SEOUL, Aug. 2 (Korea Bizwire) – South Korea’s top financial regulator on Wednesday urged banks and other financial institutions to tighten screenings of applications for home mortgages in a move to block speculative demand for homes before the government’s stricter lending rules go into force.
Financial Services Commission (FSC) Chairman Choi Jong-ku made the remarks at a meeting earlier in the day with top executives from retail banks, insurance firms and savings banks.
The latest move is the second to be announced in less than two months and is aimed at curbing real estate speculation. It also shows the commitment of President Moon Jae-in and his administration to deal with sharp hikes in home prices.
Among the measures, the government proposed imposing a higher capital gains tax rate on people who own two or more homes from April next year.
The lending ceiling for homes in government-designated “speculative” areas, including Seoul, will be lowered to 40 percent of the property’s value, from 50 percent.

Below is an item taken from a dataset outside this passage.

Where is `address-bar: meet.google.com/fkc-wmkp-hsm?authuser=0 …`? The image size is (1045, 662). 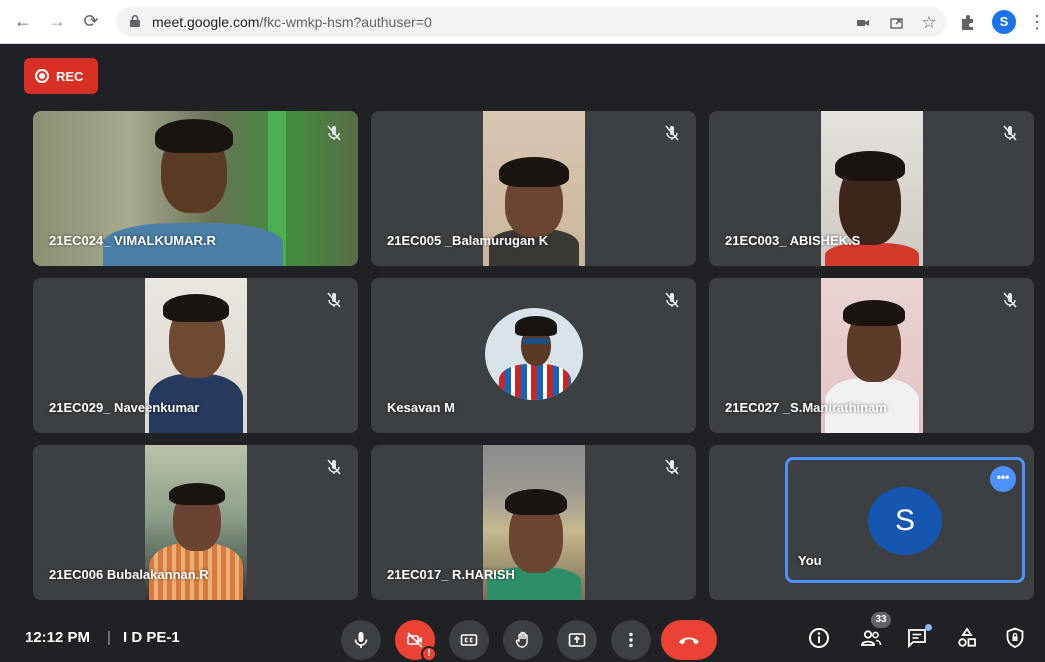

The so-called debt-to-income ratio will also be reduced to 40 percent of the property’s value, from 50 percent.
During the meeting, FSC Chairman Choi said the changed rules on lending guidelines may take effect in about two weeks.
“The financial sector needs to strengthen its risk management before the measures go into effect,” Choi told the meeting.
The FSC chief said property markets in some areas have recently showed signs of overheating, which can have a negative impact on household debt.
If the government fails to suppress the prices of homes, Choi warned that such a development can lead to a significant burden for households and the national economy as a whole.